# What to do
Each record must be printed exactly as given.
### Data shown
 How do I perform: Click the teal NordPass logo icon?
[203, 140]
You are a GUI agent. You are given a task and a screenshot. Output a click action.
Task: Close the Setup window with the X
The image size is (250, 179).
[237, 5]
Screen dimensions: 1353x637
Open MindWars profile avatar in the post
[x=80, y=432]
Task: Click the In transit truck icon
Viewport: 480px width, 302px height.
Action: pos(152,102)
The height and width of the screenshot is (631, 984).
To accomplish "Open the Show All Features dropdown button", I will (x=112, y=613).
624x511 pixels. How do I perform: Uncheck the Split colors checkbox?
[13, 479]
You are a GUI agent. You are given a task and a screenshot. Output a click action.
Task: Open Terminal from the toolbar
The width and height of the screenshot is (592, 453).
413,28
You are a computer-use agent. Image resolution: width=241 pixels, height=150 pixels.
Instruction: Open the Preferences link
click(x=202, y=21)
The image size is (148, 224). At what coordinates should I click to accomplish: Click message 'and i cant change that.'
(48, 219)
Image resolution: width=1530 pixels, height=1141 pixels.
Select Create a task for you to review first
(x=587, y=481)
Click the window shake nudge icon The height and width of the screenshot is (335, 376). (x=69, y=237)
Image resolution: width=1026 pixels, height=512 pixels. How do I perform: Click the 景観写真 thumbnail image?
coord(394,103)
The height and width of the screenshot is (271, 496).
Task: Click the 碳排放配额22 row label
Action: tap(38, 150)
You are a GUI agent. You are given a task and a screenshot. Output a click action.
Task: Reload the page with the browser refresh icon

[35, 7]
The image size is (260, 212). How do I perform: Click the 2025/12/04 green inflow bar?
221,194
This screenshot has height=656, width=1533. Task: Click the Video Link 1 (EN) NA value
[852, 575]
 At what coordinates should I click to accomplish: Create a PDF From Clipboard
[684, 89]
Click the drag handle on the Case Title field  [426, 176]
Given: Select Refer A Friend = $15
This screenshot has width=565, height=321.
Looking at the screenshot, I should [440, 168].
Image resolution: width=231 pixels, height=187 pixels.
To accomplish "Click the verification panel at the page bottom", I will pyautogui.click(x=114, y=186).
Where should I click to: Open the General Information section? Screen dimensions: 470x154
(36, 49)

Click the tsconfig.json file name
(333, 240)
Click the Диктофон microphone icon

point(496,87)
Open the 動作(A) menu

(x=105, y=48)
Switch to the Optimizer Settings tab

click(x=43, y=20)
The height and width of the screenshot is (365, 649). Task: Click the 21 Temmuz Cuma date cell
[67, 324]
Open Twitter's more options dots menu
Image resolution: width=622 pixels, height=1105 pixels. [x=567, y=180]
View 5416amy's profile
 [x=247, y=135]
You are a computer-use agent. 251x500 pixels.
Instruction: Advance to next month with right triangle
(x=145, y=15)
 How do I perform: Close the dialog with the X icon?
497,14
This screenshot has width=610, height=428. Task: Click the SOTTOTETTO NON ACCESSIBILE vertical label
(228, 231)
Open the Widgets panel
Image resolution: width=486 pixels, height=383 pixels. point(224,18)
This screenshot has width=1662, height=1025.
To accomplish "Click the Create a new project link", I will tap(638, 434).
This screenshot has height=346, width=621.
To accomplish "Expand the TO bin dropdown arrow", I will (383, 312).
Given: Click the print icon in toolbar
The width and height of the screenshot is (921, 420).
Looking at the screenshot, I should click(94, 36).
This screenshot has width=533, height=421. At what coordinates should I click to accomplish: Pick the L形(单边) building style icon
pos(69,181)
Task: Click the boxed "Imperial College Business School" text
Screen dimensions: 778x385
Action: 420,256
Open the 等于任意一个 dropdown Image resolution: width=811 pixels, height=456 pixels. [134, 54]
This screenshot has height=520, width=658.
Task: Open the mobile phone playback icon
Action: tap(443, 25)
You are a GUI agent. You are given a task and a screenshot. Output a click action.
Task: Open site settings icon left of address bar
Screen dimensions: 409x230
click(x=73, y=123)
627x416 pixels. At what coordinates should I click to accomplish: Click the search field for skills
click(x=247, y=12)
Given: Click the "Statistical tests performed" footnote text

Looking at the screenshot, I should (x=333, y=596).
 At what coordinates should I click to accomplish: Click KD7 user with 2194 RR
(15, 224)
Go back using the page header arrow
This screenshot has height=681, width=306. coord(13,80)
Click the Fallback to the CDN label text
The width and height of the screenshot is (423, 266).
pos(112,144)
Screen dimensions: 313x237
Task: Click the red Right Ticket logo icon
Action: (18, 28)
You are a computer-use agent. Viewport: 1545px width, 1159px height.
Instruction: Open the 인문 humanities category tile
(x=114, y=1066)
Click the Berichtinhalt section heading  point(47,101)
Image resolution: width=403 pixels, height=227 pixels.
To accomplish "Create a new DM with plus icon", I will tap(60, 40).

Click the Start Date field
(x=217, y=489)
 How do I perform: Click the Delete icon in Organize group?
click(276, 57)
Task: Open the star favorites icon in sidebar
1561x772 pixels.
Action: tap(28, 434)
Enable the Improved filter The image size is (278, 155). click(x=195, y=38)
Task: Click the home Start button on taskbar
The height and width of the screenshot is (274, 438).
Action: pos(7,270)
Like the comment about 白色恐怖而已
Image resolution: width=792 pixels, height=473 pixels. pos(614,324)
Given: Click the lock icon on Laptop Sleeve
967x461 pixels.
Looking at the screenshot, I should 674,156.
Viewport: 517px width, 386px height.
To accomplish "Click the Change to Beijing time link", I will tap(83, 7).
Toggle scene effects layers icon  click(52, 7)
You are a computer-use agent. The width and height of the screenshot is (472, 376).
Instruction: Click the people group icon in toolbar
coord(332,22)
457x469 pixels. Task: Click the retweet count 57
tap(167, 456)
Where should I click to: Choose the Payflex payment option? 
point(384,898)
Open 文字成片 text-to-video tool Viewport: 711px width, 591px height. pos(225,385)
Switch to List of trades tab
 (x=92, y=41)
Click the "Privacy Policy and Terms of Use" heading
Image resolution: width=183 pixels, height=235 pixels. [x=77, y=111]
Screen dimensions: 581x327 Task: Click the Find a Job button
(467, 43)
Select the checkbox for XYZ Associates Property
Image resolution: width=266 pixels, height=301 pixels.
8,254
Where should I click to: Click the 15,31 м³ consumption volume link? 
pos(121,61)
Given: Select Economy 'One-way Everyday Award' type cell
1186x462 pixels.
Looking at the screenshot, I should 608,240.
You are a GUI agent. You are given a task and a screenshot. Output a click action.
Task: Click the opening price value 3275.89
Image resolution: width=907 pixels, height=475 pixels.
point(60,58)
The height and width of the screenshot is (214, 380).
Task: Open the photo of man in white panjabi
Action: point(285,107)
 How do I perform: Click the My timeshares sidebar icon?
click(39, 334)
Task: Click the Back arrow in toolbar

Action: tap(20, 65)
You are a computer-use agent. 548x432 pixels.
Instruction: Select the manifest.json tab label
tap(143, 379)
######
# Expected answer
 How do I perform: Click the teal NordPass logo icon?
[203, 140]
You are a GUI agent. You are given a task and a screenshot. Output a click action.
Task: Close the Setup window with the X
The image size is (250, 179).
[237, 5]
Screen dimensions: 1353x637
Open MindWars profile avatar in the post
[x=80, y=432]
Task: Click the In transit truck icon
Viewport: 480px width, 302px height.
Action: pos(152,102)
The height and width of the screenshot is (631, 984).
To accomplish "Open the Show All Features dropdown button", I will (x=112, y=613).
624x511 pixels. How do I perform: Uncheck the Split colors checkbox?
[13, 479]
You are a GUI agent. You are given a task and a screenshot. Output a click action.
Task: Open Terminal from the toolbar
The width and height of the screenshot is (592, 453).
413,28
You are a computer-use agent. Image resolution: width=241 pixels, height=150 pixels.
Instruction: Open the Preferences link
click(x=202, y=21)
The image size is (148, 224). At what coordinates should I click to accomplish: Click message 'and i cant change that.'
(48, 219)
Image resolution: width=1530 pixels, height=1141 pixels.
Select Create a task for you to review first
(x=587, y=481)
Click the window shake nudge icon The height and width of the screenshot is (335, 376). (x=69, y=237)
Image resolution: width=1026 pixels, height=512 pixels. How do I perform: Click the 景観写真 thumbnail image?
coord(394,103)
The height and width of the screenshot is (271, 496).
Task: Click the 碳排放配额22 row label
Action: tap(38, 150)
You are a GUI agent. You are given a task and a screenshot. Output a click action.
Task: Reload the page with the browser refresh icon

[35, 7]
The image size is (260, 212). How do I perform: Click the 2025/12/04 green inflow bar?
221,194
This screenshot has height=656, width=1533. Task: Click the Video Link 1 (EN) NA value
[852, 575]
 At what coordinates should I click to accomplish: Create a PDF From Clipboard
[684, 89]
Click the drag handle on the Case Title field  [426, 176]
Given: Select Refer A Friend = $15
This screenshot has width=565, height=321.
Looking at the screenshot, I should [440, 168].
Image resolution: width=231 pixels, height=187 pixels.
To accomplish "Click the verification panel at the page bottom", I will pyautogui.click(x=114, y=186).
Where should I click to: Open the General Information section? Screen dimensions: 470x154
(36, 49)

Click the tsconfig.json file name
(333, 240)
Click the Диктофон microphone icon

point(496,87)
Open the 動作(A) menu

(x=105, y=48)
Switch to the Optimizer Settings tab

click(x=43, y=20)
The height and width of the screenshot is (365, 649). Task: Click the 21 Temmuz Cuma date cell
[67, 324]
Open Twitter's more options dots menu
Image resolution: width=622 pixels, height=1105 pixels. [x=567, y=180]
View 5416amy's profile
 [x=247, y=135]
You are a computer-use agent. 251x500 pixels.
Instruction: Advance to next month with right triangle
(x=145, y=15)
 How do I perform: Close the dialog with the X icon?
497,14
This screenshot has width=610, height=428. Task: Click the SOTTOTETTO NON ACCESSIBILE vertical label
(228, 231)
Open the Widgets panel
Image resolution: width=486 pixels, height=383 pixels. point(224,18)
This screenshot has width=1662, height=1025.
To accomplish "Click the Create a new project link", I will tap(638, 434).
This screenshot has height=346, width=621.
To accomplish "Expand the TO bin dropdown arrow", I will (383, 312).
Given: Click the print icon in toolbar
The width and height of the screenshot is (921, 420).
Looking at the screenshot, I should click(94, 36).
This screenshot has width=533, height=421. At what coordinates should I click to accomplish: Pick the L形(单边) building style icon
pos(69,181)
Task: Click the boxed "Imperial College Business School" text
Screen dimensions: 778x385
Action: 420,256
Open the 等于任意一个 dropdown Image resolution: width=811 pixels, height=456 pixels. [134, 54]
This screenshot has height=520, width=658.
Task: Open the mobile phone playback icon
Action: tap(443, 25)
You are a GUI agent. You are given a task and a screenshot. Output a click action.
Task: Open site settings icon left of address bar
Screen dimensions: 409x230
click(x=73, y=123)
627x416 pixels. At what coordinates should I click to accomplish: Click the search field for skills
click(x=247, y=12)
Given: Click the "Statistical tests performed" footnote text

Looking at the screenshot, I should (x=333, y=596).
 At what coordinates should I click to accomplish: Click KD7 user with 2194 RR
(15, 224)
Go back using the page header arrow
This screenshot has height=681, width=306. coord(13,80)
Click the Fallback to the CDN label text
The width and height of the screenshot is (423, 266).
pos(112,144)
Screen dimensions: 313x237
Task: Click the red Right Ticket logo icon
Action: (18, 28)
You are a computer-use agent. Viewport: 1545px width, 1159px height.
Instruction: Open the 인문 humanities category tile
(x=114, y=1066)
Click the Berichtinhalt section heading  point(47,101)
Image resolution: width=403 pixels, height=227 pixels.
To accomplish "Create a new DM with plus icon", I will tap(60, 40).

Click the Start Date field
(x=217, y=489)
 How do I perform: Click the Delete icon in Organize group?
click(276, 57)
Task: Open the star favorites icon in sidebar
1561x772 pixels.
Action: tap(28, 434)
Enable the Improved filter The image size is (278, 155). click(x=195, y=38)
Task: Click the home Start button on taskbar
The height and width of the screenshot is (274, 438).
Action: pos(7,270)
Like the comment about 白色恐怖而已
Image resolution: width=792 pixels, height=473 pixels. pos(614,324)
Given: Click the lock icon on Laptop Sleeve
967x461 pixels.
Looking at the screenshot, I should 674,156.
Viewport: 517px width, 386px height.
To accomplish "Click the Change to Beijing time link", I will tap(83, 7).
Toggle scene effects layers icon  click(52, 7)
You are a computer-use agent. The width and height of the screenshot is (472, 376).
Instruction: Click the people group icon in toolbar
coord(332,22)
457x469 pixels. Task: Click the retweet count 57
tap(167, 456)
Where should I click to: Choose the Payflex payment option? 
point(384,898)
Open 文字成片 text-to-video tool Viewport: 711px width, 591px height. pos(225,385)
Switch to List of trades tab
 (x=92, y=41)
Click the "Privacy Policy and Terms of Use" heading
Image resolution: width=183 pixels, height=235 pixels. [x=77, y=111]
Screen dimensions: 581x327 Task: Click the Find a Job button
(467, 43)
Select the checkbox for XYZ Associates Property
Image resolution: width=266 pixels, height=301 pixels.
8,254
Where should I click to: Click the 15,31 м³ consumption volume link? 
pos(121,61)
Given: Select Economy 'One-way Everyday Award' type cell
1186x462 pixels.
Looking at the screenshot, I should 608,240.
You are a GUI agent. You are given a task and a screenshot. Output a click action.
Task: Click the opening price value 3275.89
Image resolution: width=907 pixels, height=475 pixels.
point(60,58)
The height and width of the screenshot is (214, 380).
Task: Open the photo of man in white panjabi
Action: point(285,107)
 How do I perform: Click the My timeshares sidebar icon?
click(39, 334)
Task: Click the Back arrow in toolbar

Action: tap(20, 65)
You are a computer-use agent. 548x432 pixels.
Instruction: Select the manifest.json tab label
tap(143, 379)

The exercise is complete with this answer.